(Photo above: Jacob, Ramona, JC and Melanie)
For five years, Ders Anderson from Openlands has been the American Discovery Trail Northern Illinois coordinator. State coordinators keep the ADT route updated, work on local trail issues that impact it, and serve as route guides/help desk to through-hikers. But in five years, Ders hasn't had much to do. Illinois has two ADT routes, one through scenic and hilly southern Illinois and the more urban, prairie land option across northern Illinois. Most ADT hikers under Ders's term have been choosing the southern route, and any trekking across the northern route haven't notified or needed Ders.
Until now. Ders has been relatively swamped this spring and summer, with six different through hikers contacting his office for route help, camping advice, or just to give him a heads up that they'll be coming through.
Sometimes he's had to play home stay broker. There aren't any campgrounds along the northern Illinois ADT between the Indiana state line and the I&M Canal State Trail west of Joliet. That's why Ders called me on Friday looking for a home stay for Ramona from Champaign.
Ramona is on a three-week hike across northern Illinois, having been dropped off Sunday in Munster by her family to follow the ADT to the Mississippi River. Following the route maps, she hiked up the Pennsy Greenway into Lansing to connect with the Thorn Creek Trail in Glenwood, and gave me a call from Joe Orr Woods in Chicago Heights to give her a ride to my house where she could pitch her tent in my backyard.
Ramona had mentioned she had a jogging stroller with her, but when I arrived I saw four people and three loaded strollers hanging out in the shade of a picnic pavilion. At the very start of her hike in Munster, Ramona had discovered some kindred souls. The Castro family from Delaware have been hiking the ADT since 2013. JC, Melanie and son Jacob (16) literally walked away from their home, the boat, the business, and their old lives to forge a new one guided by their faith as they hike across the country.
Ramona, who has never through-hiked before, saw meeting the Castros as a good sign that either she wasn't just crazy for setting out on her own, or she's crazy in the right way. With three years of on-the-trail living under their belts, the Castros had tons of advice to share with Ramona and some good found loot too, like a big rainbow umbrella and a rubber tie-down to fasten it to the trailer.

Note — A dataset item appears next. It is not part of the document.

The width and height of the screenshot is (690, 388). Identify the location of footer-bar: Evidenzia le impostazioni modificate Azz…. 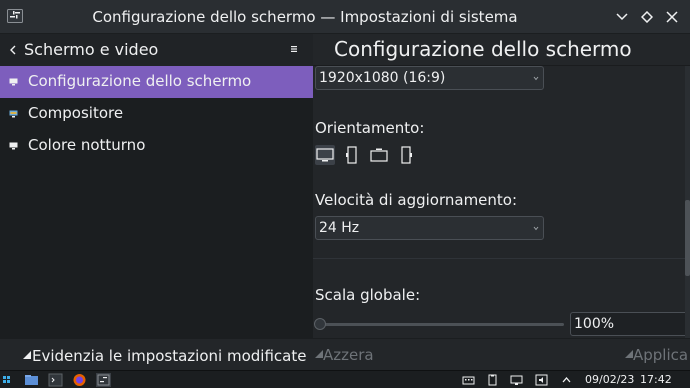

I told the Castros that my yard had room for their tents too, but I'd have to shuttle them since my truck wasn't big enough for all. JC graciously declined. I asked where he though they might find a camp spot, and he said "I have no idea, but no doubt we'll find one." The Castros think they'll reach the west coast by 2019.
At Camp Buchtel, I cooked Ramona a burger, she did some laundry and used the shower, then got a great night's sleep outdoors in beautiful weather for it. This morning, I shuttled her and her stroller to the Old Plank Road Trail so she could continue west. I'm sure she'll see the Castros again.
It was all very cool. I'm a sucker for the vicarious experience, and can't meet a long distance bike tourist or a through hiker without soaking up every story they have while dreaming of my own big adventure.
I haven't thought much about the ADT and the people who walk it, but it's got me thinking now. The Quad Cities Convention & Visitor's Bureau is the new ADT headquarters for trail promotion, maps, and information; I think the QCCVB will raise the visibility of the ADT substantially.
I want to help Ders solve the camping issue in the Chicago area—maybe all it takes is better leveraging a resource like warmshowers.org or finding a couple of fire departments or police stations willing to let a through hiker pitch a tent. Maybe Illinois Trail Corps could build some tent sites. The lack of running water fountains on the I&M Canal State Trail and Hennepin Canal State Trail is a huge issue. Hikers would be grateful for ADT information signs well-spaced along the route.
If you see Ramona or the Castros out on the trail, take a moment to say hi and check if they need anything. Open your backyard or space by the barn for them if it makes sense. Enjoy their stories, and let them fill your imagination with an Illinois trail adventure of your own.